Association Evaluation
• Association Matrix: To assess the relationship between attributes, both among independent variables and between an independent and a dependent variable/attribute. We list below methods most used by the data science community to understand such associations
o Correlation Analysis
o Information Value (IV)
o Information Gain (IG)
o Variable Clustering
• Attribute to target association: for both numerical and categorical columns against event rate
Data Transformation
This is required for pre-processing and cleaning to prepare the data in a manner suitable to be used for downstream modeling and prediction purposes.
o Data cleaning (Some of the data cleaning options are detailed under the Data
Quality Checking and Treatment list)
o Targeted transformations: An attribute can be subjected to different transformations to make the feature meaningful and predictive. Some examples are attribute binning, monotonic binning, standardization, normalization, imputation, dimension deduction etc.
Drift and Stability Measurement
o Data Drift Statistic: Metric that measures drift with respect to a benchmark
o Data Stability Index: Metric indicating how likely an attribute will drift over time
We believe the above capabilities, bundled in one toolkit, would satisfy the majority of the needs of a majority of data scientists.
Anovos: An analytic toolkit for the data science and ML community
Today, Anovos offers a comprehensive analytical toolkit for data scientists, enabling deep data analysis and stable feature creation, via better data health checks, comprehensive metric tools and drift and stability analysis.
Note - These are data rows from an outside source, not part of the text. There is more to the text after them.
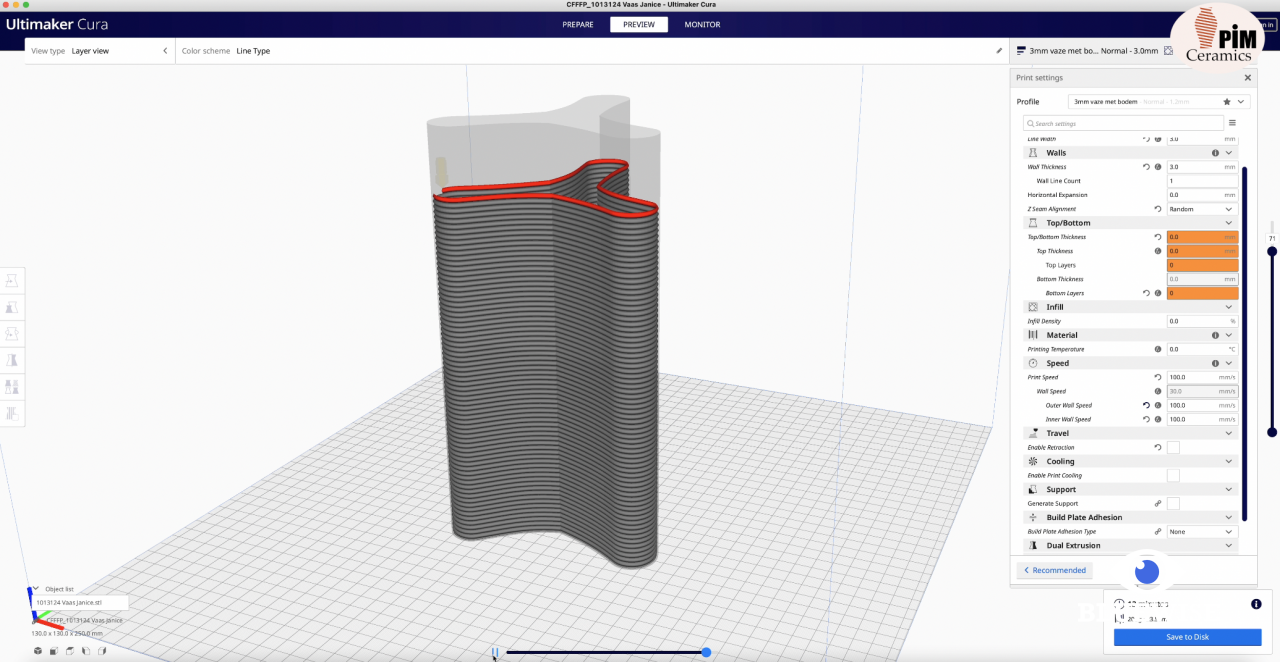Image resolution: width=1280 pixels, height=662 pixels.
Task: Open Build Plate Adhesion Type dropdown
Action: point(1202,531)
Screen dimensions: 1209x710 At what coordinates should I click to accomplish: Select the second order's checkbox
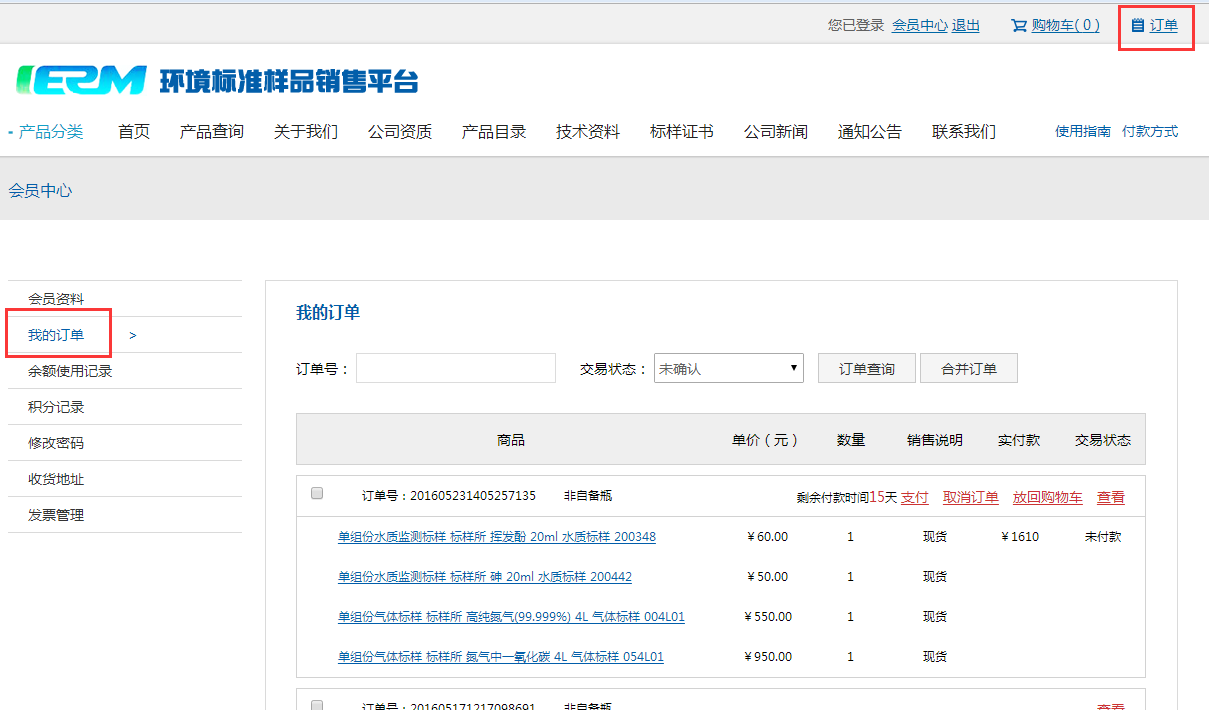coord(317,705)
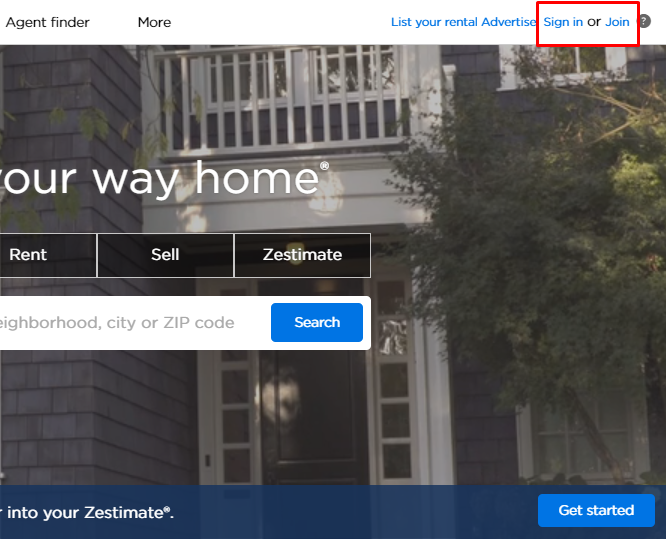Click the 'way home' hero headline
Image resolution: width=666 pixels, height=540 pixels.
(206, 179)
By rethinking ingestion and transformation, and including deeper analytics, drift identification, and stability analysis, Anovos improves productivity and helps data scientists build more resilient, higher performing models.
Our goal is to continue to enhance Anovos to create a near-automated data pipeline from ingestion through feature engineering (see the roadmap). Today, Anovos includes all the analytics identified above in a single package. We use it every day in our data science and modeling tasks and have not only improved productivity, but also the resilience of the eventual production models.